Quelques mètres plus loin, elle ajoute : « Et puis tu leur diras que le respect se perd. Moi, j’ai toujours respecté les gens qui étaient en face de moi, quoi qu’ils aient fait. Je leur ai toujours exposé les faits, sans mentir. Maintenant, si ils sont coupables, je n’y peux rien. »

La route continue jusqu’à l’édifice où, pendant trois ans, la majorité du film a été tournée. On passe les contrôles de sécurité, monte dans son bureau, elle attrape ses clés de voiture et c’est parti pour le sous sol de l’extension du palais de justice. Nous voilà partis dans une 2CV bleue, brinquebalante, avec du Glenn Miller plein les oreilles. « Tu m’as dit qu’ils étaient américains, tes jeunes ? Tu devrais leur passer cette musique, ils aimeront bien. Mais seulement les 25 premières secondes, après c’est tout le temps la même chose. »
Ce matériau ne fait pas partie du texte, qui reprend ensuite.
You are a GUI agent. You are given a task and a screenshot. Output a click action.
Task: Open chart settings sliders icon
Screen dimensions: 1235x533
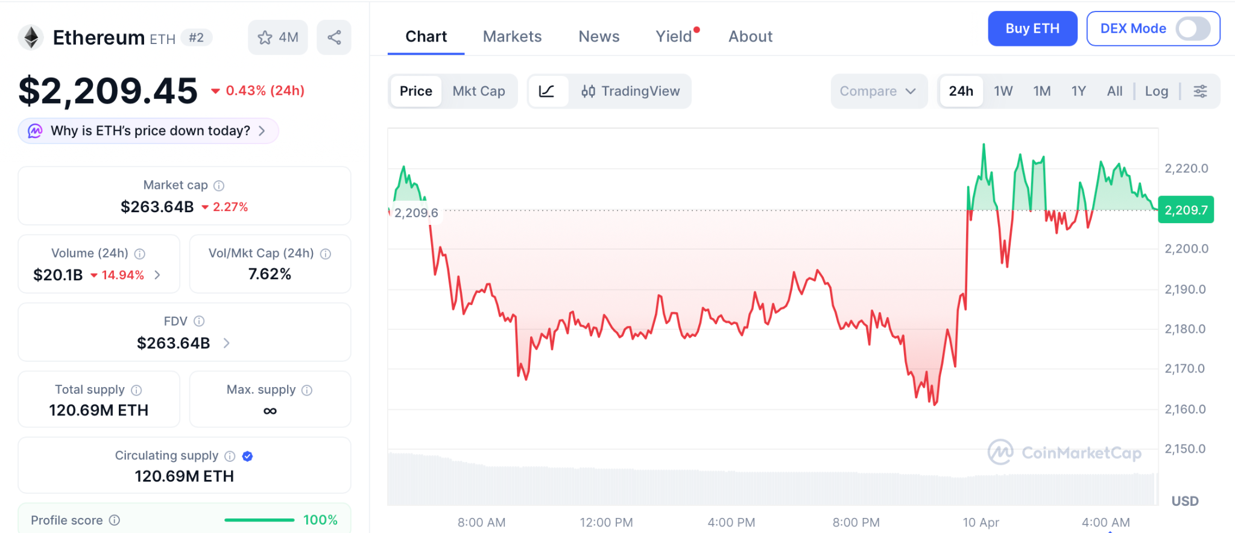pos(1200,91)
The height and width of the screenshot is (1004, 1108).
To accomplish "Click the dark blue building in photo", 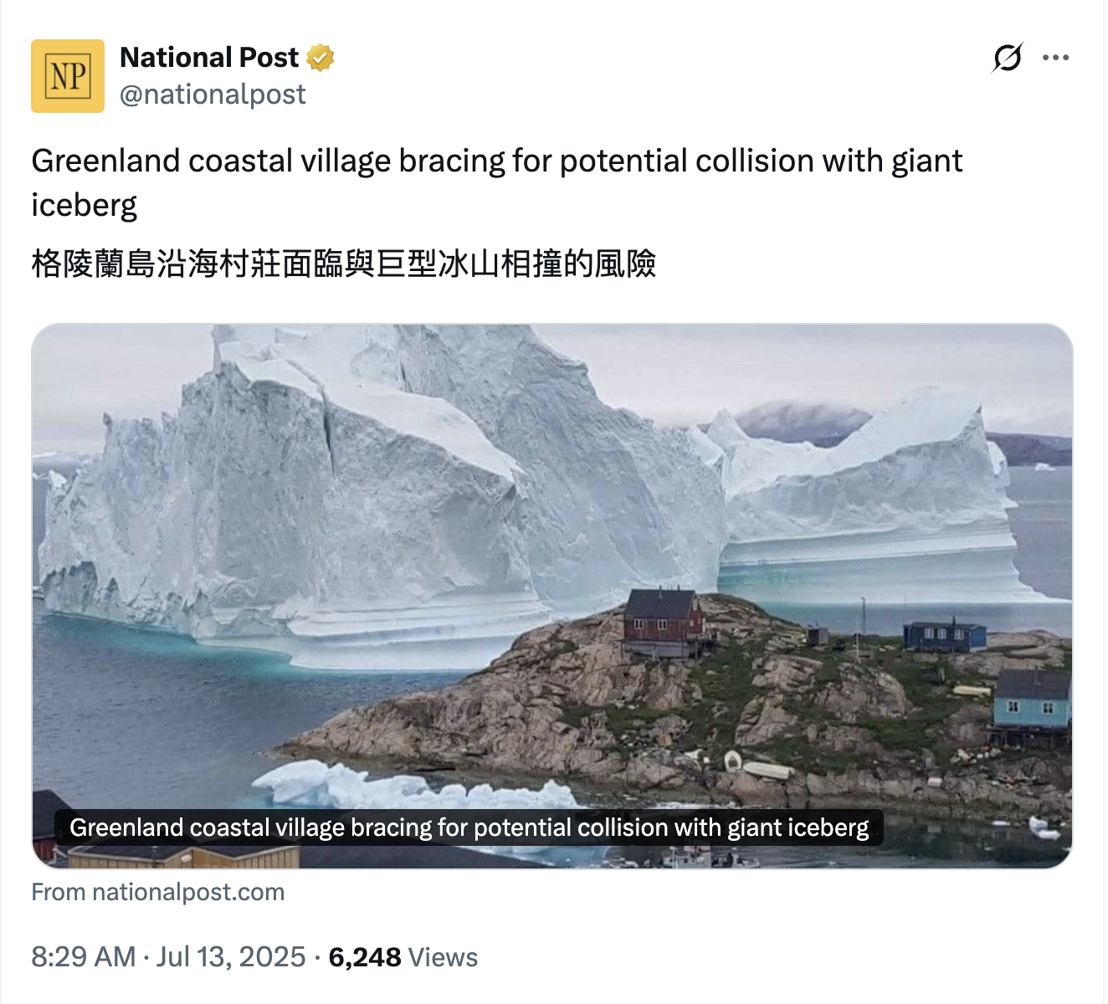I will (x=944, y=636).
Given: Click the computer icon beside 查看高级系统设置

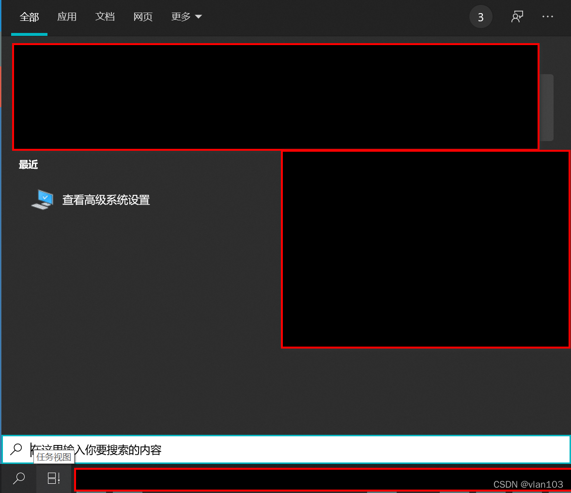Looking at the screenshot, I should click(x=43, y=199).
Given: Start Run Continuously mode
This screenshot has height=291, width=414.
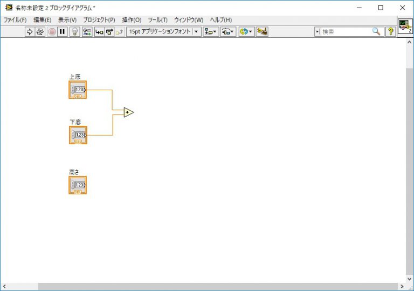Looking at the screenshot, I should (40, 31).
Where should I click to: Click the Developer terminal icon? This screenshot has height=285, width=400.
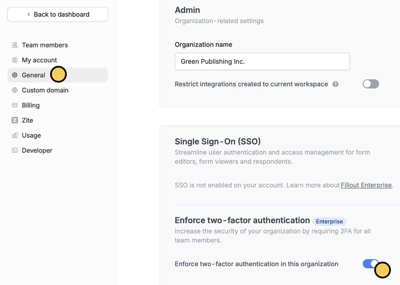15,150
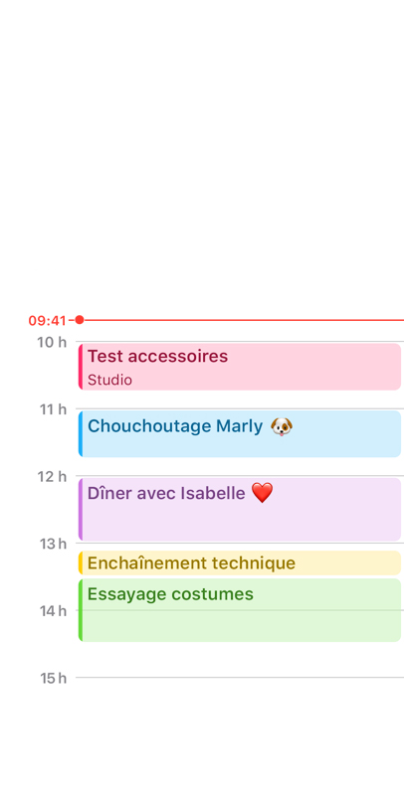Select the 14 h hour label

coord(53,610)
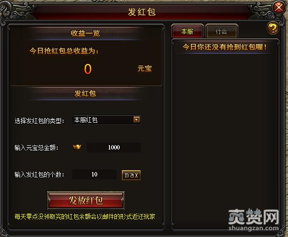Switch to the 本服 tab

[x=187, y=31]
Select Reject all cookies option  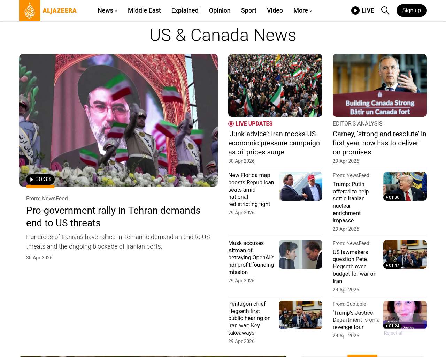click(393, 333)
J’arrive à peine à l’entendre, entre le bruit des roues sur les pavés, le moteur qui tourne et les trompettes de Glenn Miller qui vrillent. J’ai l’impression d’être dans un film des années 30. Je ne peux pas m’empêcher de penser à un moment de Ni Juge, Ni Soumise où, en se baladant dans Bruxelles, Anne Gruwez raconte qu’elle voit la ville en fonction des morts qui parsèment son chemin, tout en les énumérant au policier qui l’accompagne.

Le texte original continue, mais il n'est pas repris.